The obituary of William Safire – longtime New York Times commentator and GOP literary henchman – raised a collective yawn. I think that misses the shift in Republican partisanship, from literary and savage to religiously savage. Maureen Dowd agrees that we should pay more attention to it, or at least to her.

The woman who made a career out of pointing to Bill Clinton’s penis – the Pulitzer committee angled to award her a 1999 journalism prize for not letting a precious drop of the story escape her gaze – laments Mr. Safire’s passing.

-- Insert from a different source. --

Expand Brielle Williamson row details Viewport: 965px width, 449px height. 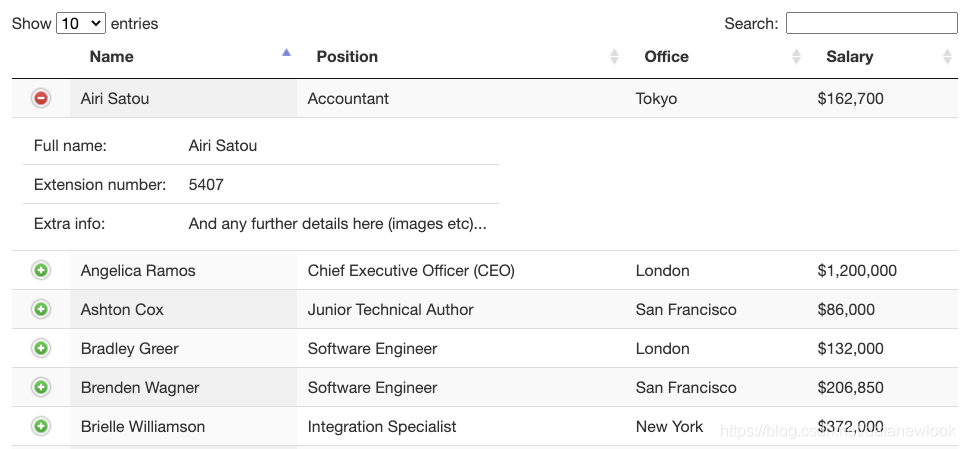tap(41, 426)
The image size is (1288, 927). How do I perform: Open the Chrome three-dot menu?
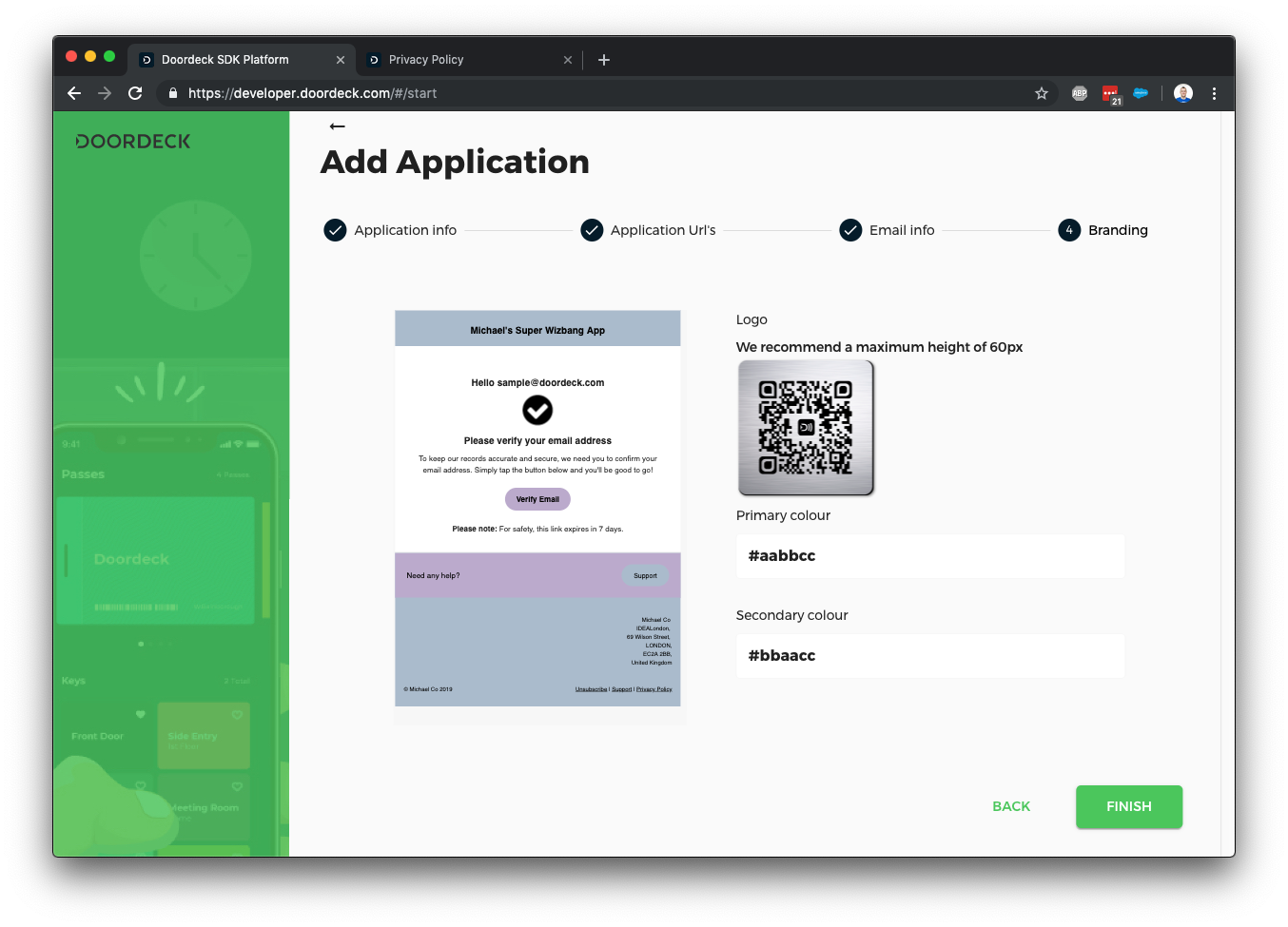(1214, 93)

Ms. Dowd, a Manhattan maven, has fond memories of her Times colleague. She recalls repeatedly inviting her non-Jewish self to Mr. Safire’s manicured Chevy Chase home to celebrate the end of Yom Kippur:

I pestered him for years for an invite. He patiently explained it was just for Jews or people who were, or had been, married to Jews.

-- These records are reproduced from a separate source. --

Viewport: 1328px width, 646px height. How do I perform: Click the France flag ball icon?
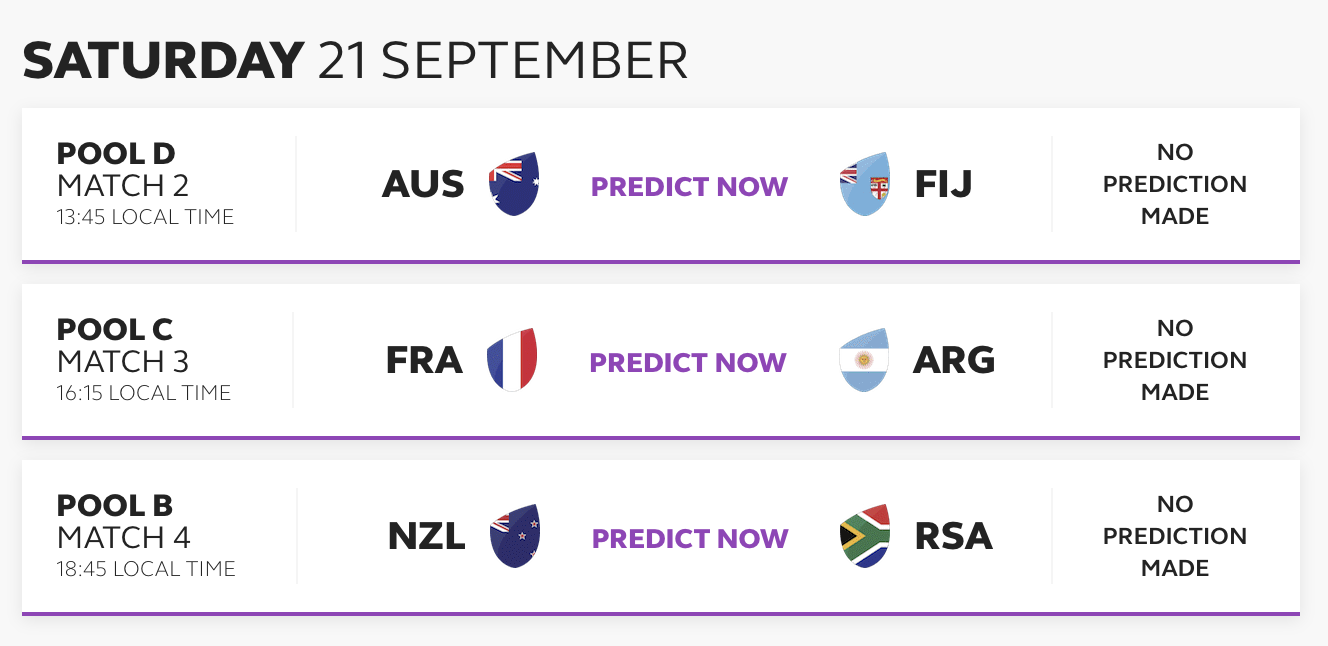(512, 361)
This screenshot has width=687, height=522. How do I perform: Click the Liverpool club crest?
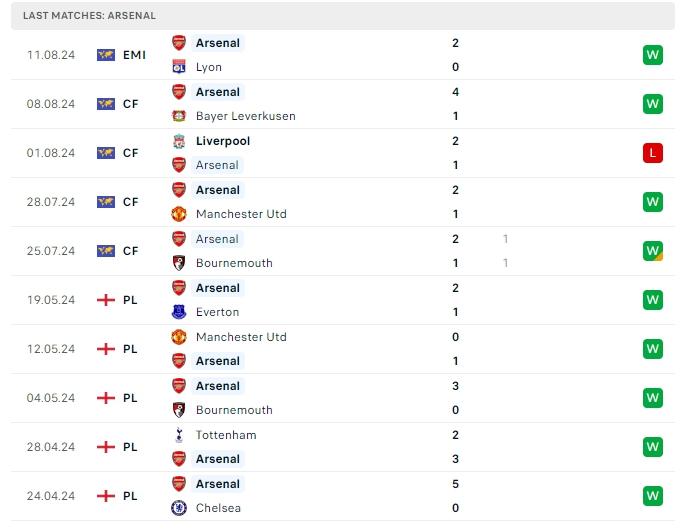coord(179,141)
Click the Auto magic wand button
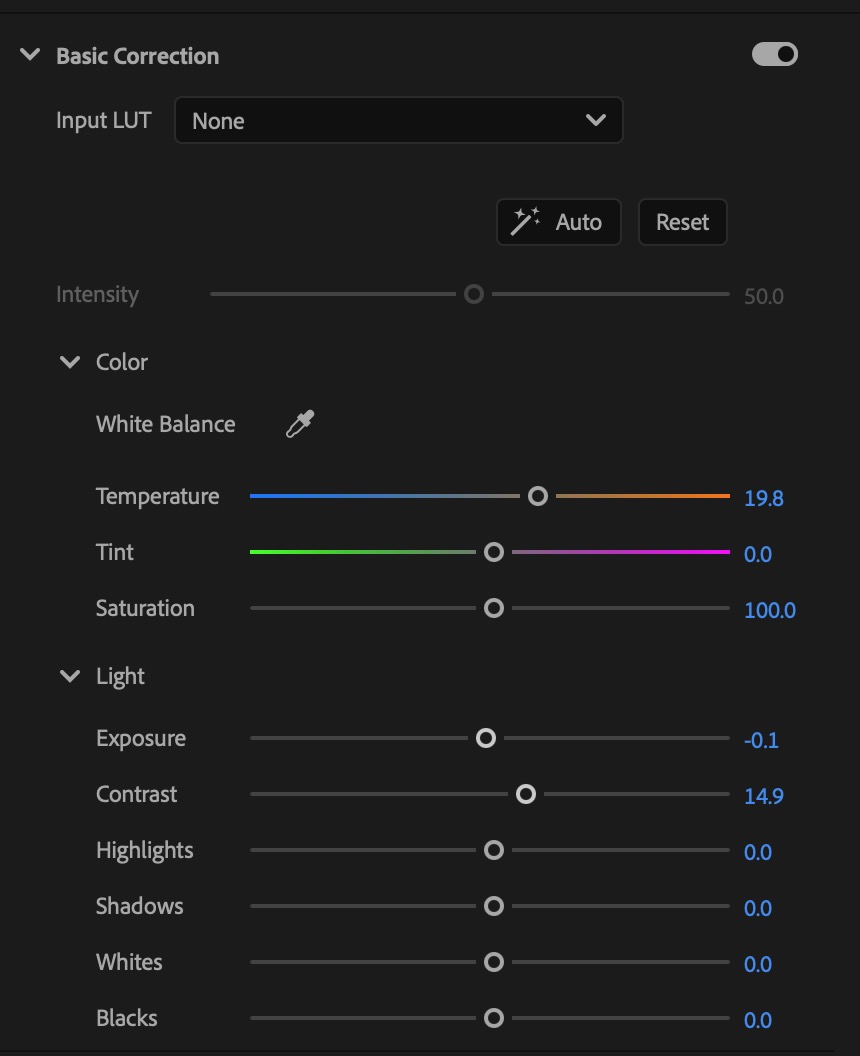Screen dimensions: 860x1056 [558, 222]
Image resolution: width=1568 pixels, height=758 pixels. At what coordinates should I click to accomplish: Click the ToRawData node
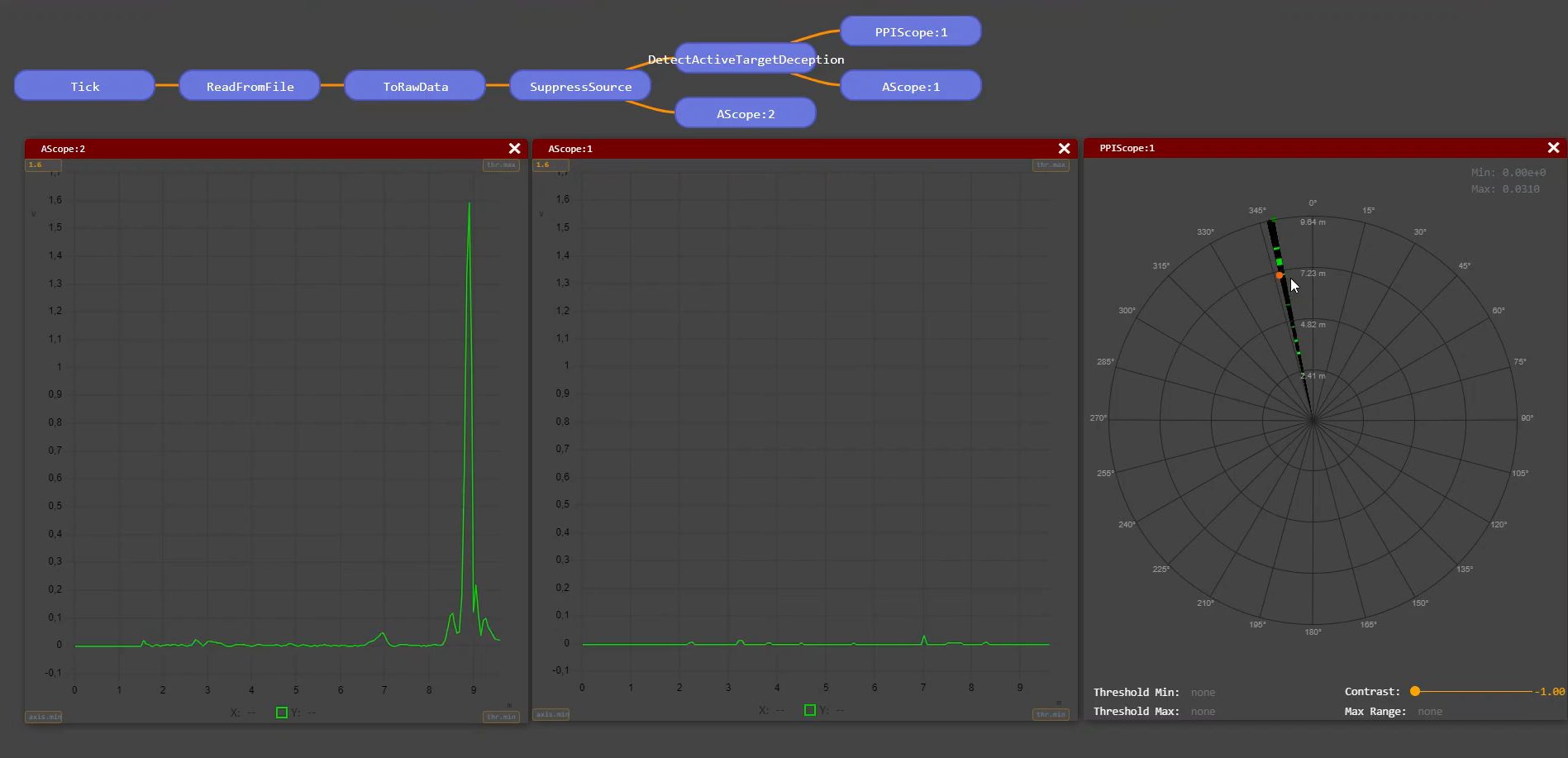(415, 86)
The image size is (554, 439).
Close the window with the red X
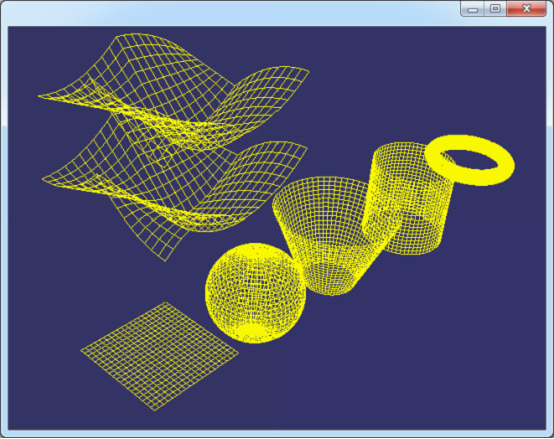click(x=526, y=9)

After years of pleading, including many protestations that I had had Jewish boyfriends and that I would one day find a Jewish husband, he broke down and let me come.

Which goes to show how accurate Ms. Dowd’s predictions are. The saddest part in her long goodbye is not about the passing of her friend and a tireless partisan, whom Dowd says was anything but a nattering nabob of negativism. It is her response when Bill admits that as a savvy Washingtonian and New Yorker, he doesn’t know what a "thong" is:

He was sitting in an armchair reading that bodice-ripping best seller, The Starr Report.

“There’s a word here I don’t know,” said The Times’s wordsmith. “What is a thong?”

I flushed and stammered that it was a scanty panty with a string for the back. His hazel eyes glinted with curiosity.

Trying to elucidate, I blurted: “Maybe you’re thinking of thong sandals, where thong is an adjective. With Monica, it’s used as a noun.”

He smiled. “It’s like a G-string,” he said. “That brings back memories of some clubs I went to as a young man in Union City, N.J.”

Ken Starr’s salacious report on Clinton did tear a few zippers, if not bodices and blue dresses. That the question elicited a "flushed and stammered", yet knowledgeable response from the well-dated MoDo is breathtaking, and one I’m not sure I can swallow.